• [DATASET EXTRACT]

==========

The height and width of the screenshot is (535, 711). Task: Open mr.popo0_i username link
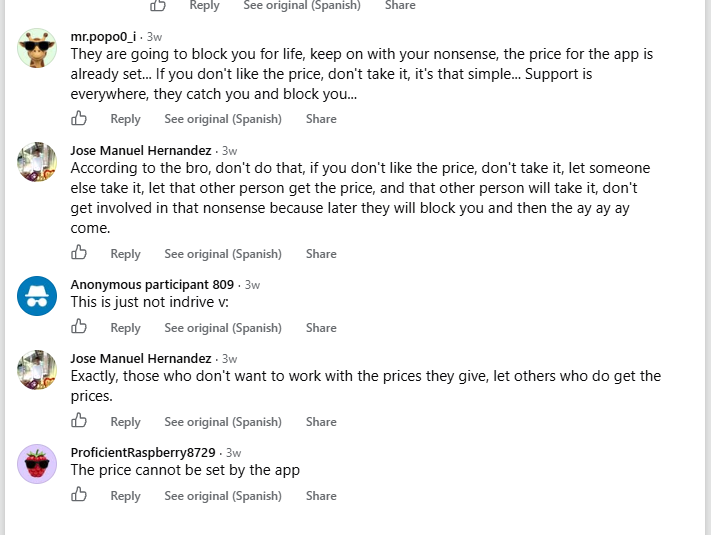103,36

==========

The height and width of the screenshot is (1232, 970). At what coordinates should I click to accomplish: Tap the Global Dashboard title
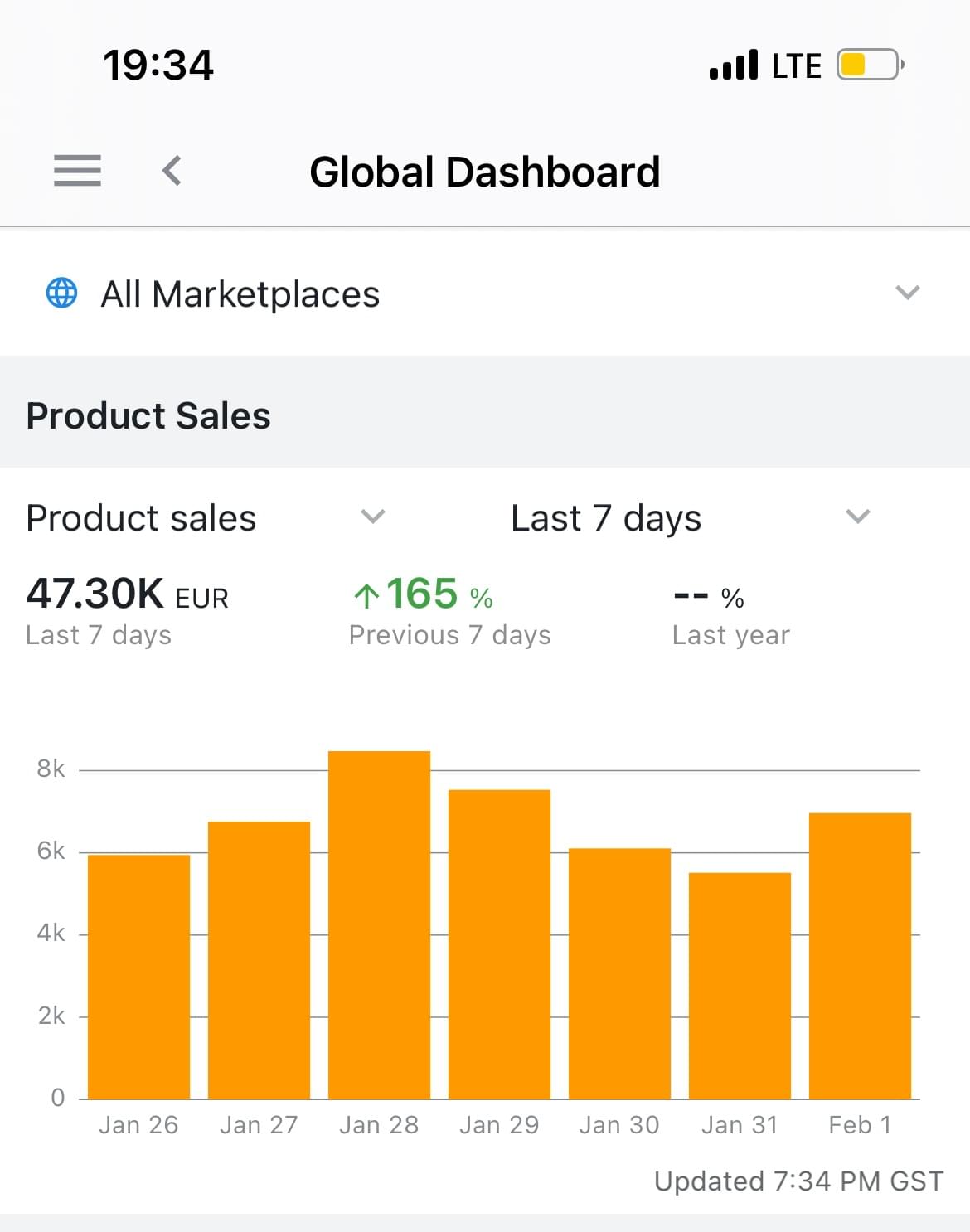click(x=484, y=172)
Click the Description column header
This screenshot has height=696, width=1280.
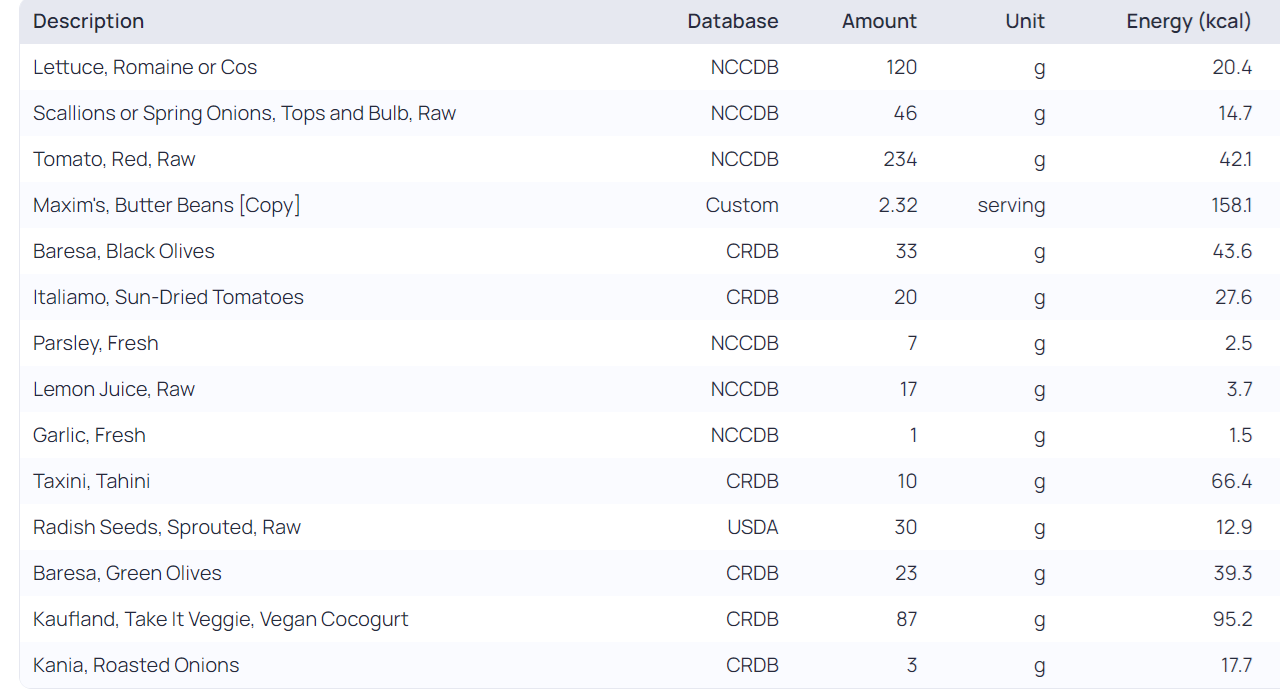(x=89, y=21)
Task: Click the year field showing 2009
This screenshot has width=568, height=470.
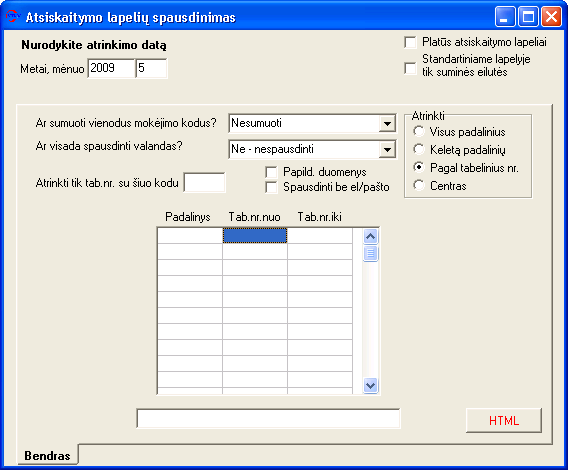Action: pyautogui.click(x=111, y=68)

==========

• [EXERCISE AIM]
Given the listing above, repeat exactly the lines starting at the one with "The height and width of the screenshot is (1232, 970)." and ending at the one with "Task: Click the year field showing 2009", inclusive, excluding pictures.

• [RESULT OF THE TASK]
The height and width of the screenshot is (1232, 970). At what coordinates should I click to accomplish: Tap the Global Dashboard title
click(x=484, y=172)
Click the Description column header
This screenshot has height=696, width=1280.
(x=89, y=21)
Task: Click the year field showing 2009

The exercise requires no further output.